▶ Selected excerpt:
You would think, but you would be wrong, that Dwyer would be aware that the viability threshold is 21-22 weeks.

On the other hand, Dwyer acknowledged a fundamental truth about where the public stands:

While Americans are broadly supportive of abortion rights, they appear more sharply divided on the type of ban at issue in Mississippi. A Marquette University Law School poll this month found 37% favored upholding a 15-week ban, with 32% opposed.

Another law about which the Supreme Court just heard oral arguments–The Texas Heartbeat Law—also garnered strong support. Contrary to the flood of negative media attention, Texas’ Heartbeat Law—S.B.8—found not only major support among women and men, Latino and white respondents, it also gathered strong support among Independents and nearly 4 in ten Democrats!

▶ Data supplied:
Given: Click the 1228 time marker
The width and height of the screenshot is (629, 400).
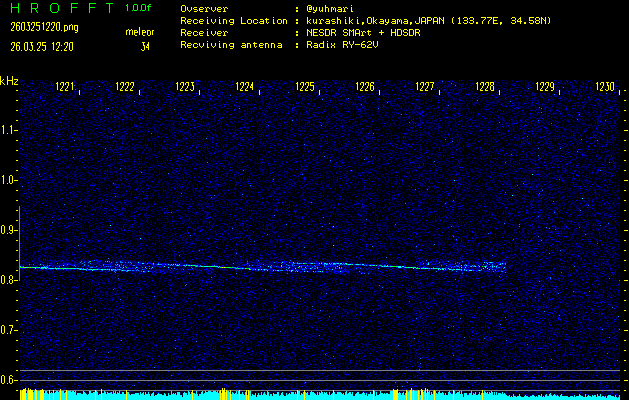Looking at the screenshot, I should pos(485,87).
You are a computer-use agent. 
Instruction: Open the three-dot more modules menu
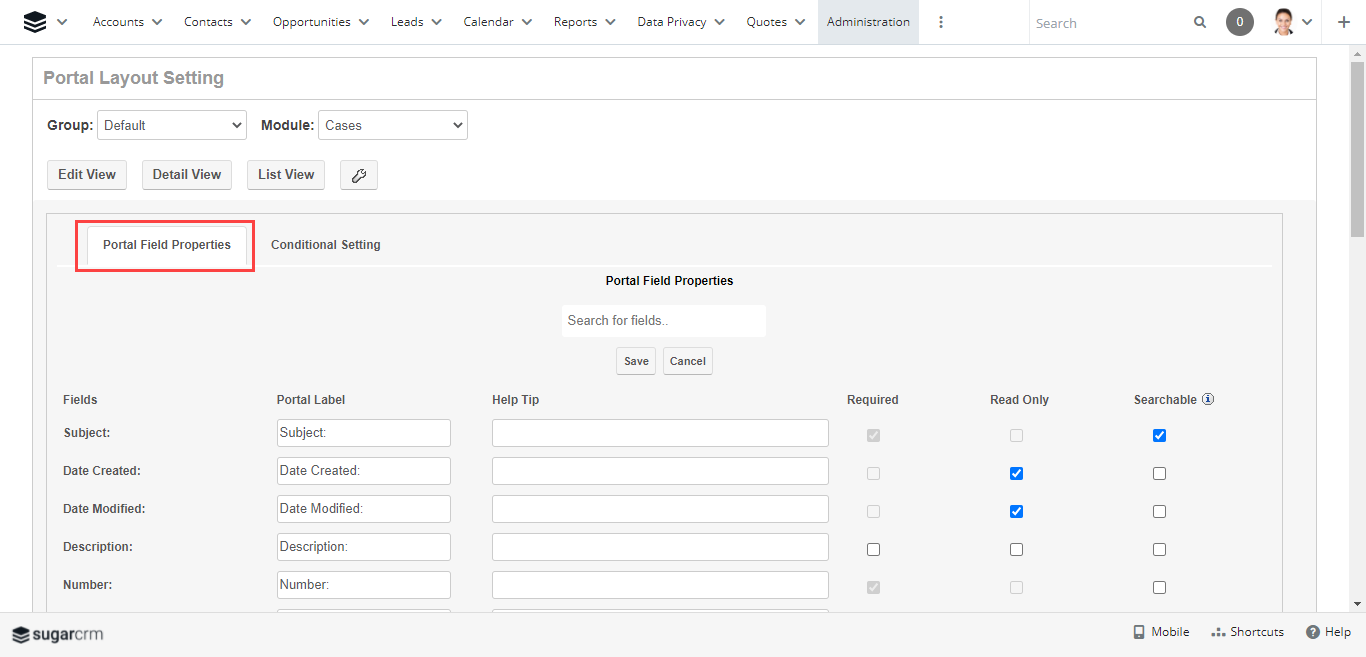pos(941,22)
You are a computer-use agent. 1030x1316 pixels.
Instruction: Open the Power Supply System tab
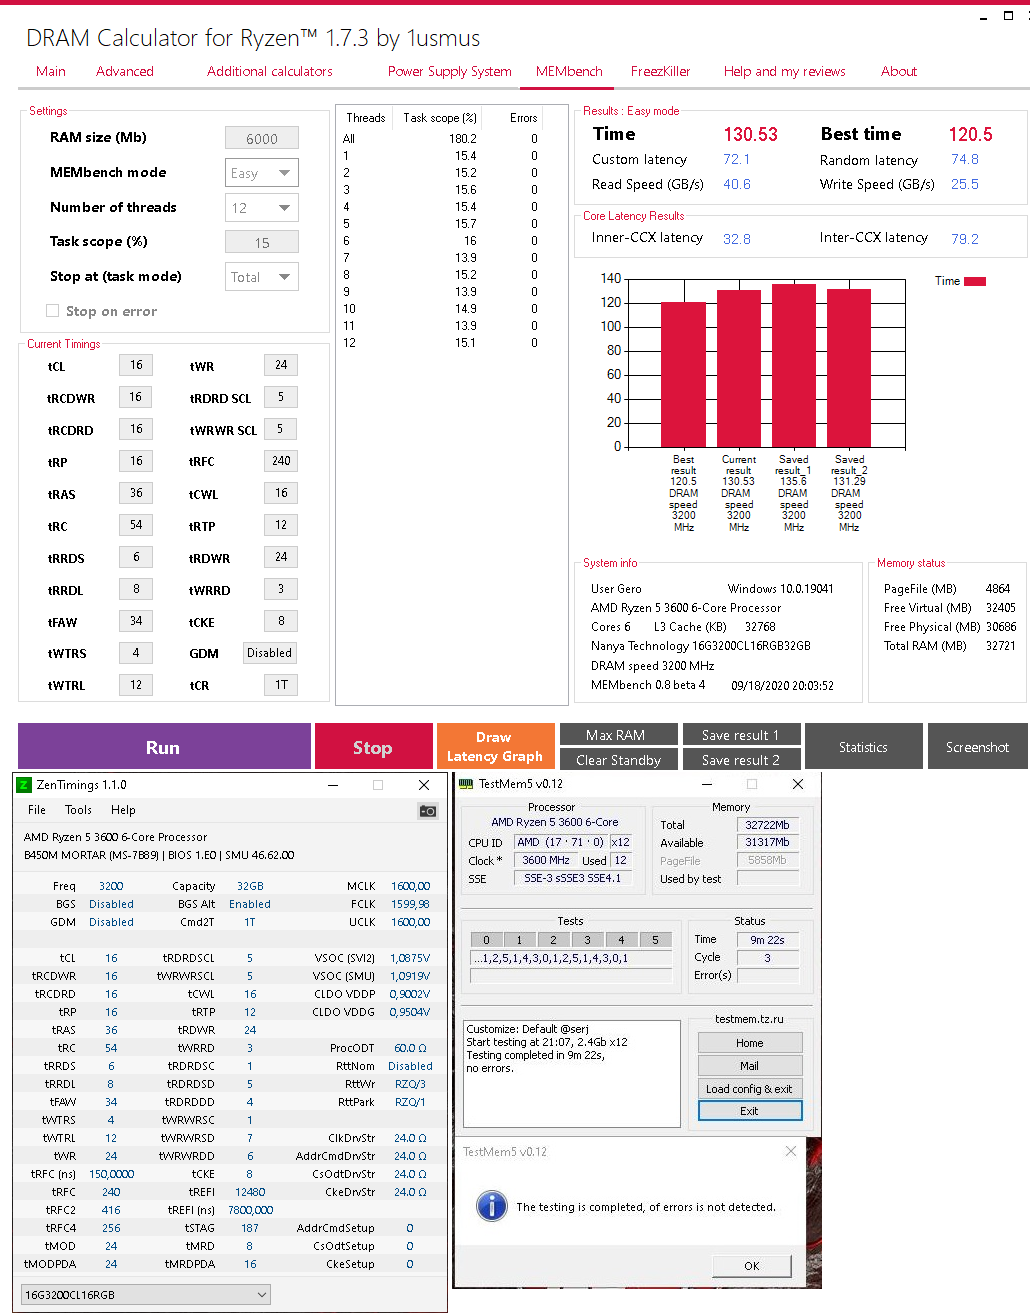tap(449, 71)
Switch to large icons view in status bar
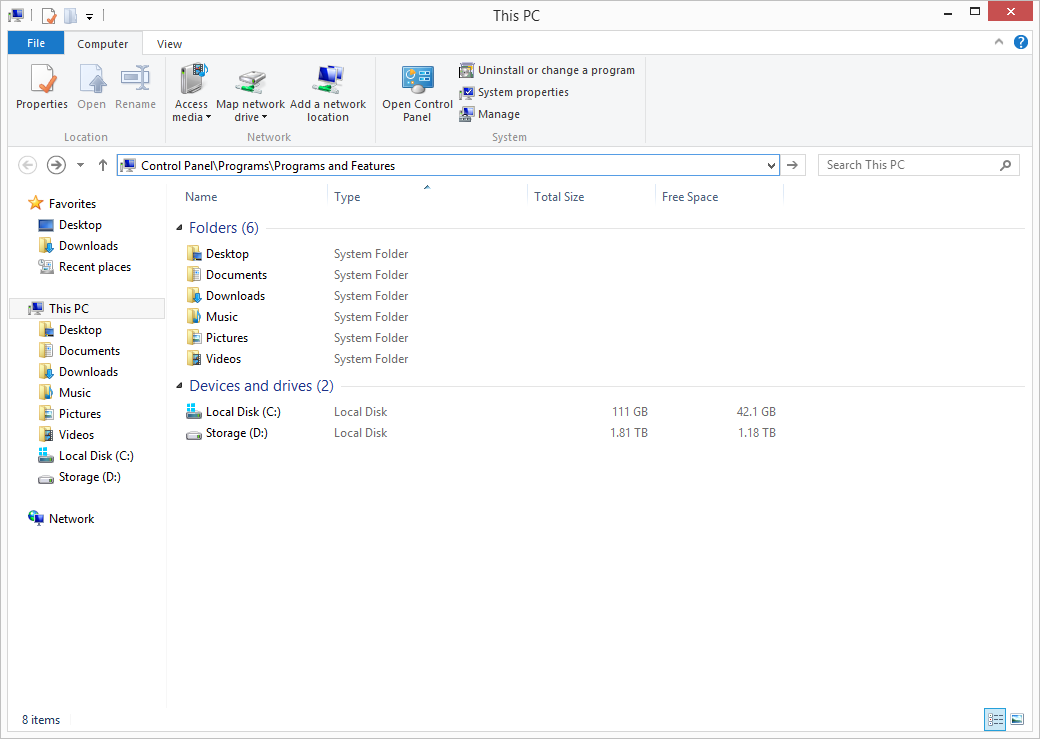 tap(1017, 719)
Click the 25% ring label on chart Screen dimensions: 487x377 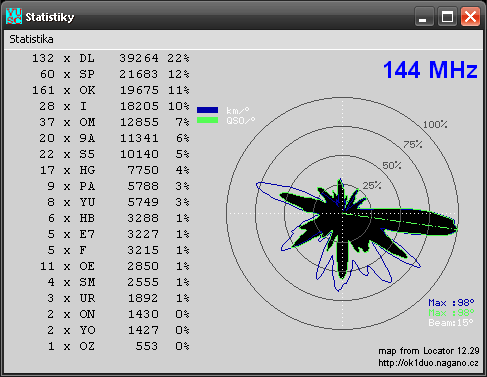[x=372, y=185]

▶ Tasks:
- a) Translate this sentence from the abortion polling excerpt into Spanish: "A Marquette University Law School poll this month found 37% favored upholding a 15-week ban, with 32% opposed."
- b) Answer these questions from the abortion polling excerpt:
(i) Which institution conducted the poll on the 15-week ban?
(ii) What share of respondents opposed upholding that ban?
(iii) What bill designation is given for Texas' Heartbeat Law?

▶ Responses:
- a) Una encuesta de la Facultad de Derecho de la Universidad Marquette realizada este mes encontró que el 37 % estaba a favor de mantener una prohibición a las 15 semanas, mientras que el 32 % se oponía.

- b)
(i) Marquette University Law School
(ii) 32%
(iii) S.B.8